The basis of protein-losing enteropathy (PLE) and how it develops are unknown and no animal models exist. We propose to develop a model system to better understand PLE and test a novel therapeutic based on clinical observations and our recent discoveries. Patients with Congenital Disorders of Glycosylation (CDG) develop PLE after environmental insults such as enteric and generalized infections. Other children with normal glycosylation develop PLE months to years after their Fontan surgery to correct congenital univentricular hearts. The variable onset suggests a combined genetic/environmental etiology. We noted that CDG patients and PLE-stricken post- Fontan patients lose heparan sulfate (HS) proteoglycans (HSPG) specifically from the basolateral surface of small intestine epithelial cells. This also occurs in post-Fontan patients. In CDG patients, HSPG normalizes again when PLE resolves. This makes enterocyte HSPG the only known molecular marker of PLE in a relevant cell type. We hypothesize that localized loss of HSPG, plus a general systemic pro-inflammatory condition in a setting of increased venous pressure causes PLE. Our preliminary data supports a robust synergism of these factors. These findings allow us to construct and test a mouse model for PLE. We will study enteric protein loss in normal and HS- deficient mice and in HS-deficient cell monolayers.

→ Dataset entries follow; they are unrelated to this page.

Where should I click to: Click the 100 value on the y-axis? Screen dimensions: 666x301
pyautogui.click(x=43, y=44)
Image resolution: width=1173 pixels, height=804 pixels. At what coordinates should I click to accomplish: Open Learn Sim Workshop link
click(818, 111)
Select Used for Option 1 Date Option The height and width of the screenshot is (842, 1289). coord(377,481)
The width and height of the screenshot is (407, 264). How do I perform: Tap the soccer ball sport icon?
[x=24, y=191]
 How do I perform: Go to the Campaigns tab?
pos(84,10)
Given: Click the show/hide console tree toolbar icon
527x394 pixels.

In AIM 1, we determine the effects of prolonged cytokine exposure in mice and the mechanism of HS-cytokine synergism in cell culture.

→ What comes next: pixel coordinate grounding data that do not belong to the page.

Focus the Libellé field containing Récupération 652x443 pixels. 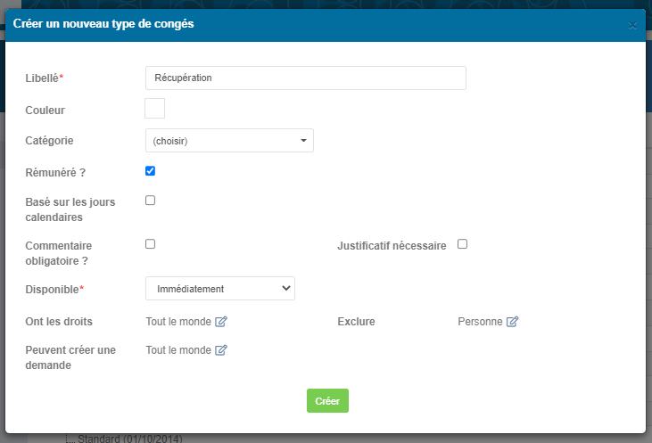306,78
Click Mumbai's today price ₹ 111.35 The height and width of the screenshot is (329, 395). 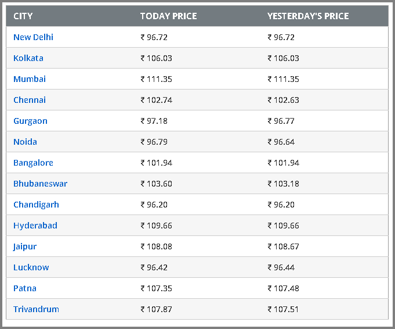click(x=156, y=79)
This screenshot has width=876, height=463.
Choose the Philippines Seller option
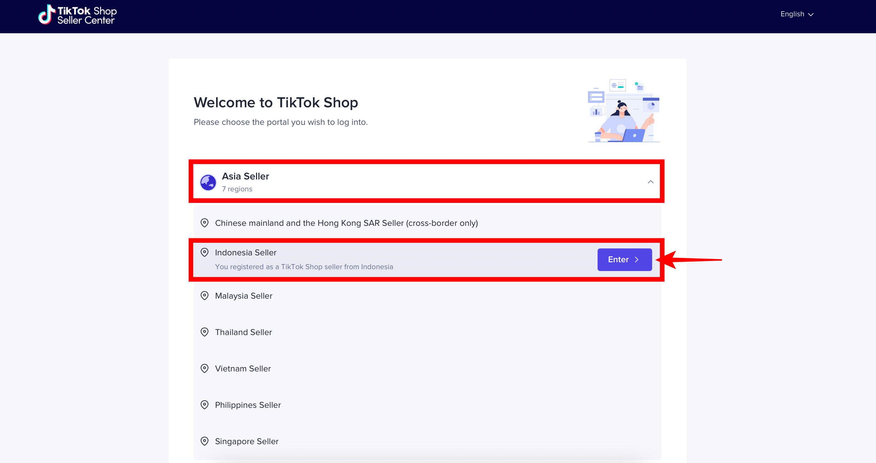coord(248,405)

In AIM 2 we measure the effects of increased pressure on protein loss in normal and HS-deficient mice.
AIM 3 studies the synergy of increased pressure and cytokines in normal and HS-deficient mice.
In Aim 4 we test the ability of a novel modified heparin to prevent or reverse protein loss. The results will extend our understanding of how PLE develops and provide a model system to study other therapeutics. In the future, our work may help identify Fontan patients at risk for developing PLE and provide insights into new therapeutics that can be tested in our model of this enigmatic disease.

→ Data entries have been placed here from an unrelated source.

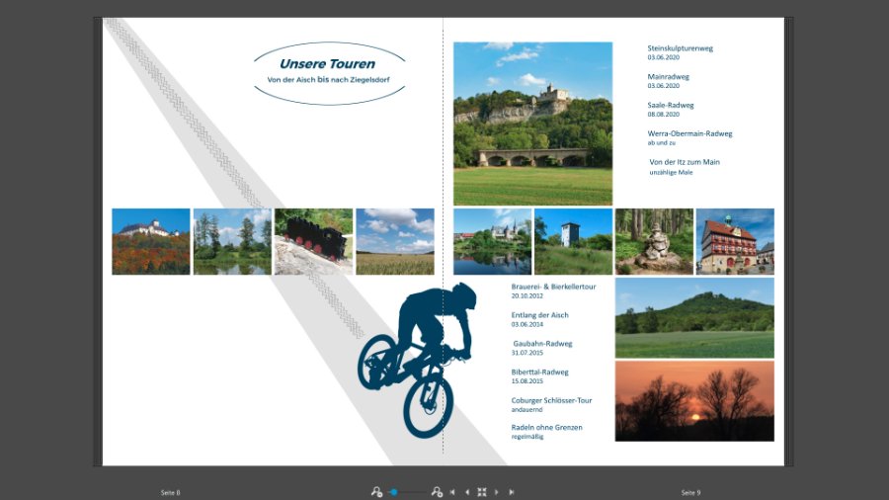The image size is (889, 500).
Task: Click the zoom slider handle
Action: [x=394, y=492]
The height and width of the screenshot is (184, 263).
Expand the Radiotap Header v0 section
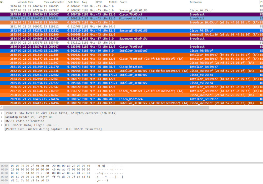click(2, 117)
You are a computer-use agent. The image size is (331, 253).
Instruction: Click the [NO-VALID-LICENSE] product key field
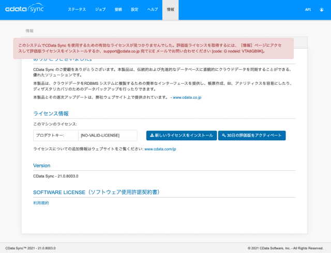click(x=108, y=136)
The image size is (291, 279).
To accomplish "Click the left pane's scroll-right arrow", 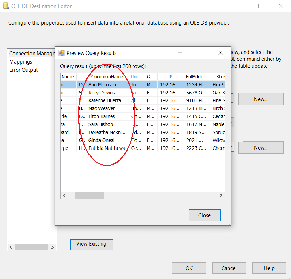I will coord(53,247).
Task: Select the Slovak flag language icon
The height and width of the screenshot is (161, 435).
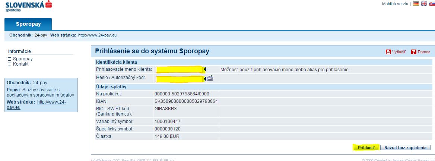Action: 431,4
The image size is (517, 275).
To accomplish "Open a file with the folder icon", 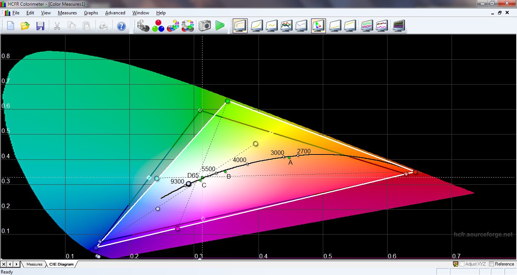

Losing plasma proteins through the intestine (protein-losing enteropathy, PLE) can be fatal. Children with PLE have many different inherited and acquired diseases. How and why they suddenly develop PLE is not understood, and no one has an animal model to test emerging therapies. We propose to make a mouse model of PLE and test a novel therapy developed in our laboratory. Our long-range goal is to identify at-risk patients and provide a therapy for them.